Top of Material for this exercise

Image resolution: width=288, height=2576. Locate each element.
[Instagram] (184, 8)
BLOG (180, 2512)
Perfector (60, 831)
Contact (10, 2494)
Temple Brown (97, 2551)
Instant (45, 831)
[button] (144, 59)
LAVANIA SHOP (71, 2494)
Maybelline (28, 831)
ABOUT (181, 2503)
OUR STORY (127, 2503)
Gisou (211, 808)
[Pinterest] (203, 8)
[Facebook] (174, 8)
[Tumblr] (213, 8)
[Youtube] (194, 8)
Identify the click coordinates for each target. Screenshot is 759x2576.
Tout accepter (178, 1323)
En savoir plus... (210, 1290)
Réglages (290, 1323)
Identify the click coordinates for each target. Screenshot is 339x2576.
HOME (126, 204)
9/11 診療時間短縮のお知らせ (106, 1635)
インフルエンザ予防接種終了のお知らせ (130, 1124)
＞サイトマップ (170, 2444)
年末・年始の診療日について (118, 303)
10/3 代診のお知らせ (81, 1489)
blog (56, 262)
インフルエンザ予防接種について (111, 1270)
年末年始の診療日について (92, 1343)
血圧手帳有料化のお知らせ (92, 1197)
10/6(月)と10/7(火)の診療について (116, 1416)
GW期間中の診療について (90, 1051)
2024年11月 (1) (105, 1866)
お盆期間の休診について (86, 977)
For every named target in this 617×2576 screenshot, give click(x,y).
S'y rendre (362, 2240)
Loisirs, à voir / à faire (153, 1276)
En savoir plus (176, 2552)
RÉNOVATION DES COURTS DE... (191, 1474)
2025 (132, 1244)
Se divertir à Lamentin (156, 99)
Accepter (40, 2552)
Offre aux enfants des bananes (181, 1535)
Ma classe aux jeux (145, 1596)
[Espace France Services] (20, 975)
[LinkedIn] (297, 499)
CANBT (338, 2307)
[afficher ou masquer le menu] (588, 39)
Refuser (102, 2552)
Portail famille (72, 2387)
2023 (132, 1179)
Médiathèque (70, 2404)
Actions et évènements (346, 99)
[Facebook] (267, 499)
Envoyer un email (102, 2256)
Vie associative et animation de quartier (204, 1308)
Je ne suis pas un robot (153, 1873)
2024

Bottom of Material for this exercise

* Your assignment:
Reproduce each record exactly as it appears.

* The completed task:
Image resolution: width=288, height=2576. Locate each element.
[Instagram] (184, 8)
BLOG (180, 2512)
Perfector (60, 831)
Contact (10, 2494)
Temple Brown (97, 2551)
Instant (45, 831)
[button] (144, 59)
LAVANIA SHOP (71, 2494)
Maybelline (28, 831)
ABOUT (181, 2503)
OUR STORY (127, 2503)
Gisou (211, 808)
[Pinterest] (203, 8)
[Facebook] (174, 8)
[Tumblr] (213, 8)
[Youtube] (194, 8)
Identify the click coordinates for each target. Screenshot is 759x2576.
Tout accepter (178, 1323)
En savoir plus... (210, 1290)
Réglages (290, 1323)
Identify the click coordinates for each target. Screenshot is 339x2576.
HOME (126, 204)
9/11 診療時間短縮のお知らせ (106, 1635)
インフルエンザ予防接種終了のお知らせ (130, 1124)
＞サイトマップ (170, 2444)
年末・年始の診療日について (118, 303)
10/3 代診のお知らせ (81, 1489)
blog (56, 262)
インフルエンザ予防接種について (111, 1270)
年末年始の診療日について (92, 1343)
血圧手帳有料化のお知らせ (92, 1197)
10/6(月)と10/7(火)の診療について (116, 1416)
GW期間中の診療について (90, 1051)
2024年11月 (1) (105, 1866)
お盆期間の休診について (86, 977)
For every named target in this 617×2576 screenshot, give click(x,y).
S'y rendre (362, 2240)
Loisirs, à voir / à faire (153, 1276)
En savoir plus (176, 2552)
RÉNOVATION DES COURTS DE... (191, 1474)
2025 (132, 1244)
Se divertir à Lamentin (156, 99)
Accepter (40, 2552)
Offre aux enfants des bananes (181, 1535)
Ma classe aux jeux (145, 1596)
[Espace France Services] (20, 975)
[LinkedIn] (297, 499)
CANBT (338, 2307)
[afficher ou masquer le menu] (588, 39)
Refuser (102, 2552)
Portail famille (72, 2387)
2023 (132, 1179)
Médiathèque (70, 2404)
Actions et évènements (346, 99)
[Facebook] (267, 499)
Envoyer un email (102, 2256)
Vie associative et animation de quartier (204, 1308)
Je ne suis pas un robot (153, 1873)
2024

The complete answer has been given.